The addition of Avastin® (bevacizumab) to standard chemoradiation significantly slowed the progression of glioblastoma without added toxicity, according to the results of a study presented at the annual meeting of the American Society of Radiation Oncology.
Glioblastoma is a aggressive type of type of brain tumor that occurs mainly in adults. Treatment often involves surgery followed by radiation and chemotherapy with Temodar® (temozolomide). Because survival tends to be poor even with aggressive treatment, researchers continue to evaluate new ways of treating this disease.
Avastin is a targeted therapy that blocks a protein—VEGF—that plays a key role in the development of new blood vessels. This deprives the cancer of nutrients and oxygen and inhibits its growth. Avastin is used for the treatment of selected patients with lung cancer, colorectal cancer, kidney cancer, or glioblastoma. In the case of glioblastoma, it’s used after other treatments have failed.
Researchers performed a phase III randomized trial that included 921 patients with newly diagnosed glioblastoma. Patients were randomized to receive standard chemoradiation with Avastin or placebo. After a 4-week treatment break, the randomized groups began maintenance therapy with Temodar plus Avastin or placebo, followed by monotherapy with Avastin or placebo until disease progression.
The trial had co-primary endpoints of overall survival and progression-free survival (PFS). Avastin did not appear to improve overall survival, as patients who received Avastin had a median overall survival of 16.8 months compared to 16.7 months for patients who received placebo. It did, however, appear to improve PFS—median PFS for those receiving Avastin was 10.6 months, compared with 6.2 months for those receiving placebo.
What’s more, Avastin did not adversely affect quality of life or functional independence and was associated with a reduction in corticosteroid use. The researchers found that adverse events were generally comparable between the two treatment arms—the rate of adverse events was 88.9 percent with placebo and 91.1 percent with Avastin. Serious adverse events occurred in 12.0 percent of the placebo group and 15.4 percent of the Avastin group and grade 3 to 5 adverse events occurred in 29.1 percent of the placebo group and 31.5 percent of the Avastin group. Adverse events leading to treatment interruption or discontinuation occurred in 4 percent of the placebo group and 6.3 percent of the Avastin group.
The most common adverse events of special interest for Avastin were hemorrhage (16.3% versus 8% for the placebo group), hypertension (10.4% versus 4.4%), venous thromboembolism (VTE, 3.7% versus 3.6%), wound-healing complications (3.3% versus 1.1%), and proteinuria (2% in both groups).

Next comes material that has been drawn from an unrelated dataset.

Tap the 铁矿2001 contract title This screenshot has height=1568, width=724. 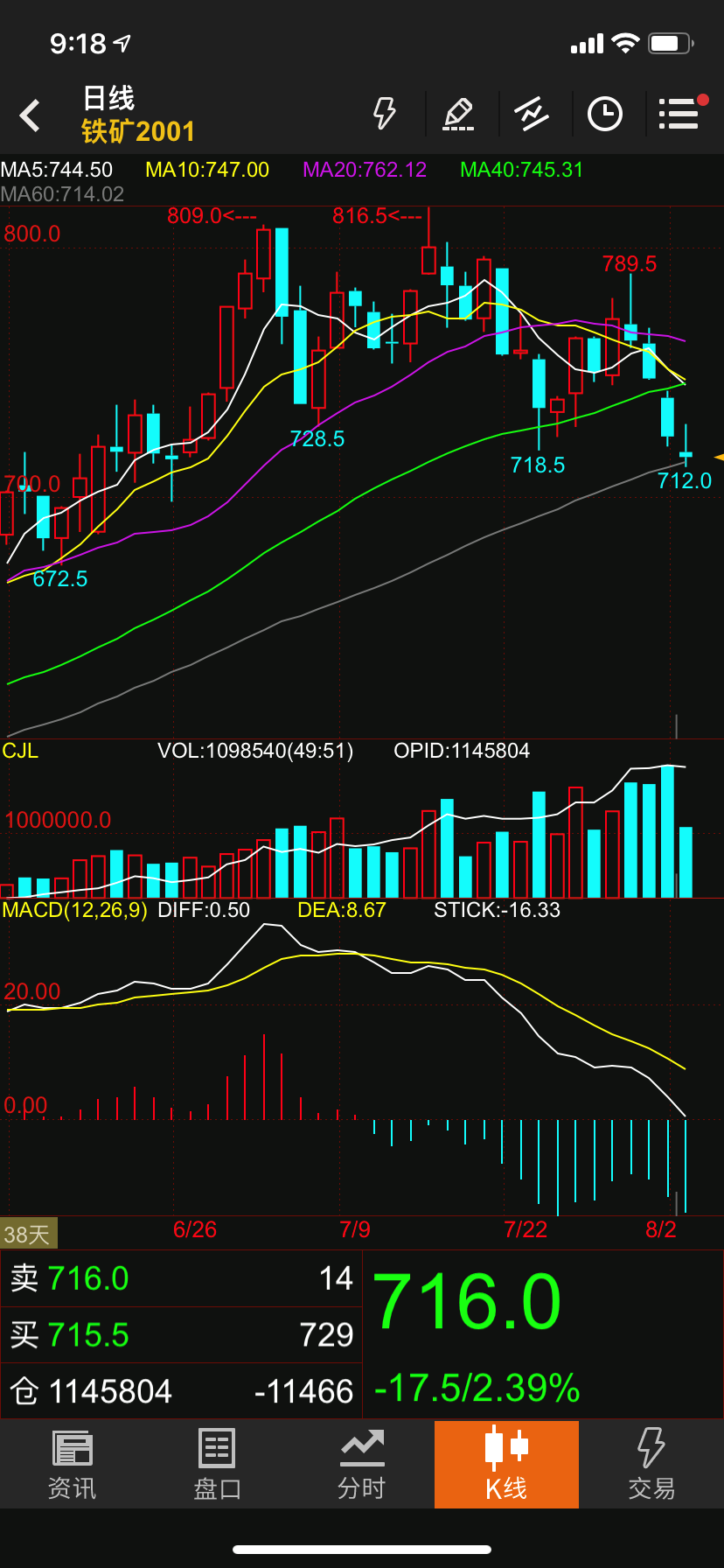click(138, 131)
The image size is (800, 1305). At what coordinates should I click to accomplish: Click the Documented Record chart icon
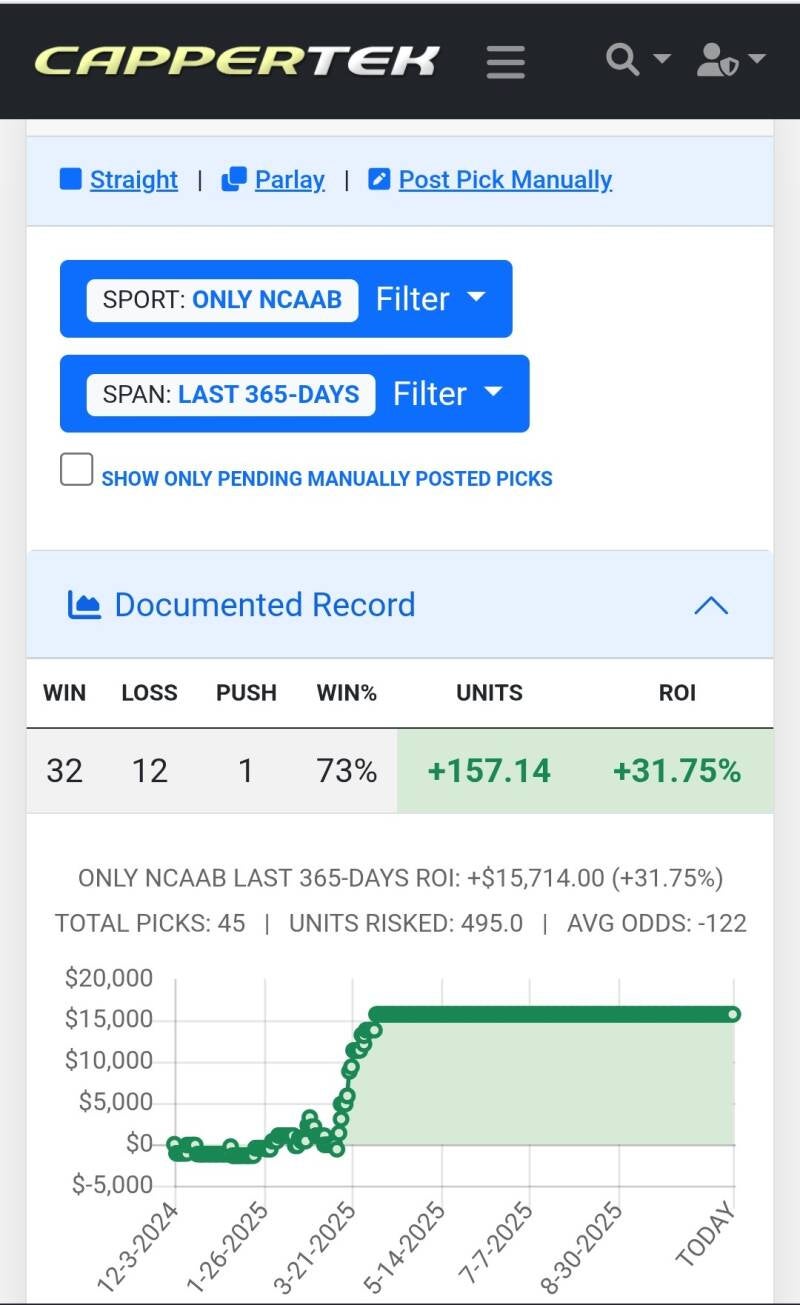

The researchers concluded that the addition of Avastin to Temodar and radiation therapy significantly improved PFS without adding to the toxicity profile of the treatment regimen.
Saran F, Henriksson R, Mason W, et al. The addition of bevacizumab to temozolomide and radiotherapy in newly diagnosed glioblastoma multiforme improves progression-free survival without adding to radiotherapy toxicity. Proceedings of the 55th Annual Meeting of the American Society of Radiation Oncology. International Journal of Radiation Oncology Biology Physics.
2013; 87(2): Supplement page S16, Abstract 37.